## TASK
What you hand back must match the records word for word, with no pictures.

## INPUT DATA

□ □ □ □ □

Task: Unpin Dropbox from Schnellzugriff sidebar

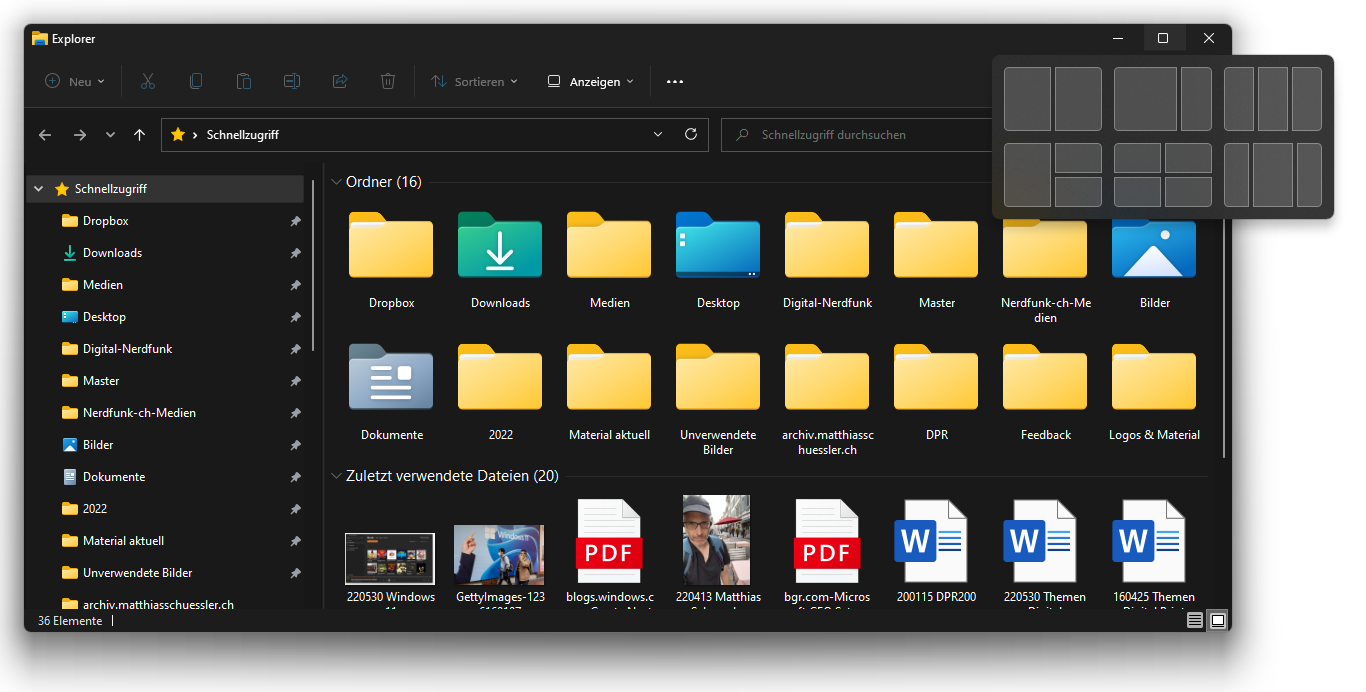Action: (295, 221)
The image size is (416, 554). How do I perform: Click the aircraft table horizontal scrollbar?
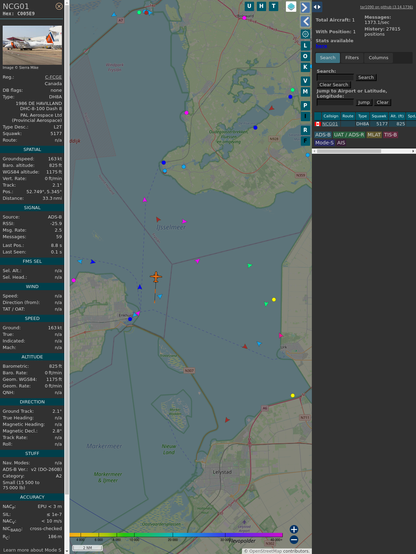coord(364,151)
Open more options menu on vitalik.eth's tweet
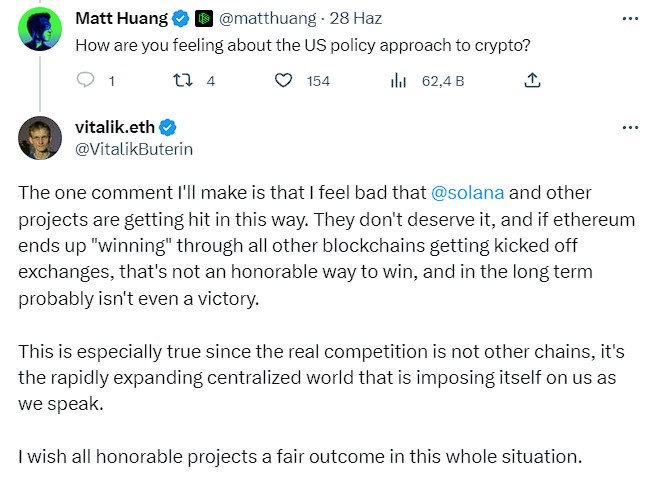This screenshot has height=477, width=647. click(630, 128)
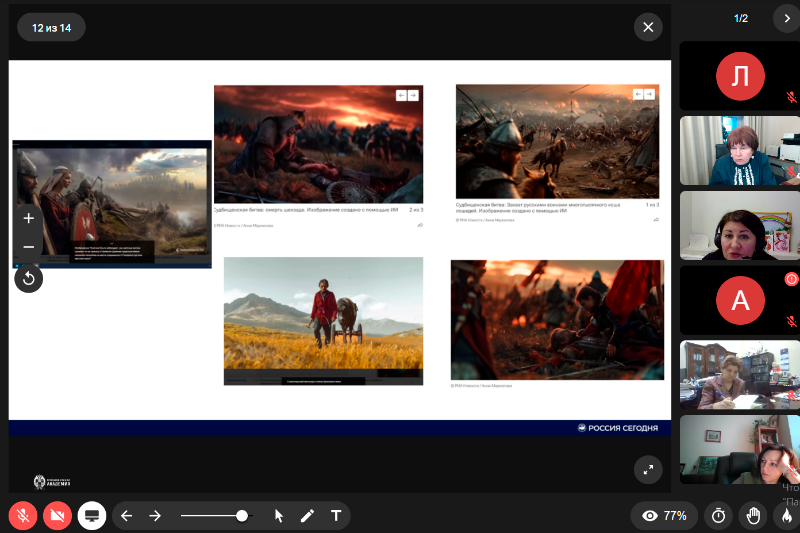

□ □ □ □ □

## RESPONSE AREA
Task: Unpin Dropbox from Schnellzugriff sidebar

Action: (295, 221)
The image size is (416, 554). How do I perform: Click the aircraft table horizontal scrollbar?
coord(364,151)
Open more options menu on vitalik.eth's tweet
This screenshot has height=477, width=647. click(630, 128)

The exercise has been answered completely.